* [ACTIVITY]
Down to the last word, output the records below, skipping any images.

* [EXCERPTED DATA]
►

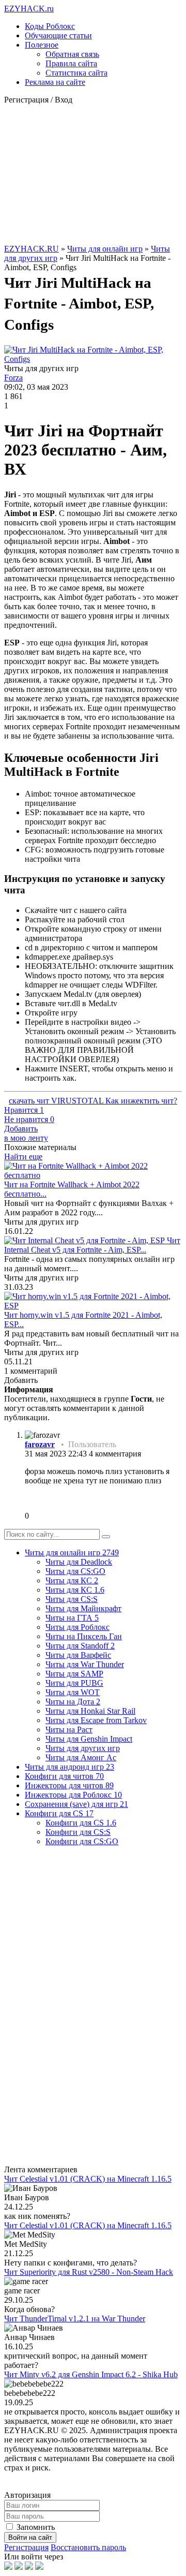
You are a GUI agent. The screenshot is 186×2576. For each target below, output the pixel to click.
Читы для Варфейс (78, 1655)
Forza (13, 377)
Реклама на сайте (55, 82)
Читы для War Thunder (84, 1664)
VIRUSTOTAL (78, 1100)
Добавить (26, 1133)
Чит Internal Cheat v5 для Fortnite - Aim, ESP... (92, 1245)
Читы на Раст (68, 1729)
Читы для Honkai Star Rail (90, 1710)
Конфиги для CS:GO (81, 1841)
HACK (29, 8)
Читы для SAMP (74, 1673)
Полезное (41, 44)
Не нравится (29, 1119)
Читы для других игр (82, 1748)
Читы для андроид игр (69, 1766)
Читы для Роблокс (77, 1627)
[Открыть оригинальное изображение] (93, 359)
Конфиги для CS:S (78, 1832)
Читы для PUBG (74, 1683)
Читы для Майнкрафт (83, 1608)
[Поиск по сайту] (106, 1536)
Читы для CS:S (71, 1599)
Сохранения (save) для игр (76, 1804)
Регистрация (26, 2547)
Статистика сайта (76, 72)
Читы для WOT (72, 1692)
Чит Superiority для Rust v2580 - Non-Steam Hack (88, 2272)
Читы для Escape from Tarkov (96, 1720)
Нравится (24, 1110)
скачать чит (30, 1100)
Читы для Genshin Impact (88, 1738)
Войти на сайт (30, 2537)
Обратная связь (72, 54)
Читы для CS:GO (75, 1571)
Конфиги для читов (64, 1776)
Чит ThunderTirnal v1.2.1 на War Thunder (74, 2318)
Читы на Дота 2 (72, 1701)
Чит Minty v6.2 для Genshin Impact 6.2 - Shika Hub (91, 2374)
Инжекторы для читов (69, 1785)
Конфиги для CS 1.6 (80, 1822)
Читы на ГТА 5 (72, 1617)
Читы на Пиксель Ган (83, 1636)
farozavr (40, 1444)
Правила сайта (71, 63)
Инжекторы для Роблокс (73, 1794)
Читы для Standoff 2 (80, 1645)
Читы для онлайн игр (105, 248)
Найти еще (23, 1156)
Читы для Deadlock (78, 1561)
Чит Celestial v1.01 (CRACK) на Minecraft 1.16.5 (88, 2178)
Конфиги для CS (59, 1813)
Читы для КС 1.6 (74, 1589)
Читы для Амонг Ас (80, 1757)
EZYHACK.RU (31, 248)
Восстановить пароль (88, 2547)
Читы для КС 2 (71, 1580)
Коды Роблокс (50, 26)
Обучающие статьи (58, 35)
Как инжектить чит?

◄

* [REPLY]
You are a GUI agent. The screenshot is 186×2576. For each target below, output the pixel to click.
Читы для Варфейс (78, 1655)
Forza (13, 377)
Реклама на сайте (55, 82)
Читы для War Thunder (84, 1664)
VIRUSTOTAL (78, 1100)
Добавить (26, 1133)
Чит Internal Cheat v5 для Fortnite - Aim, ESP... (92, 1245)
Читы на Раст (68, 1729)
Читы для Honkai Star Rail (90, 1710)
Конфиги для CS:GO (81, 1841)
HACK (29, 8)
Читы для SAMP (74, 1673)
Полезное (41, 44)
Не нравится (29, 1119)
Читы для других игр (82, 1748)
Читы для андроид игр (69, 1766)
Читы для Роблокс (77, 1627)
[Открыть оригинальное изображение] (93, 359)
Конфиги для CS:S (78, 1832)
Читы для PUBG (74, 1683)
Читы для Майнкрафт (83, 1608)
[Поиск по сайту] (106, 1536)
Читы для CS:S (71, 1599)
Сохранения (save) для игр (76, 1804)
Регистрация (26, 2547)
Статистика сайта (76, 72)
Читы для WOT (72, 1692)
Чит Superiority для Rust v2580 - Non-Steam Hack (88, 2272)
Читы для Escape from Tarkov (96, 1720)
Нравится (24, 1110)
скачать чит (30, 1100)
Читы для Genshin Impact (88, 1738)
Войти на сайт (30, 2537)
Обратная связь (72, 54)
Читы для CS:GO (75, 1571)
Конфиги для читов (64, 1776)
Чит ThunderTirnal v1.2.1 на War Thunder (74, 2318)
Читы на Дота 2 (72, 1701)
Чит Minty v6.2 для Genshin Impact 6.2 - Shika Hub (91, 2374)
Инжекторы для читов (69, 1785)
Конфиги для CS 1.6 (80, 1822)
Читы на ГТА 5 (72, 1617)
Читы на Пиксель Ган (83, 1636)
farozavr (40, 1444)
Правила сайта (71, 63)
Инжекторы для Роблокс (73, 1794)
Читы для Standoff 2 (80, 1645)
Читы для онлайн игр (105, 248)
Найти еще (23, 1156)
Читы для Deadlock (78, 1561)
Чит Celestial v1.01 (CRACK) на Minecraft 1.16.5 (88, 2178)
Конфиги для CS (59, 1813)
Читы для КС 1.6 (74, 1589)
Читы для Амонг Ас (80, 1757)
EZYHACK.RU (31, 248)
Восстановить пароль (88, 2547)
Читы для КС 2 (71, 1580)
Коды Роблокс (50, 26)
Обучающие статьи (58, 35)
Как инжектить чит?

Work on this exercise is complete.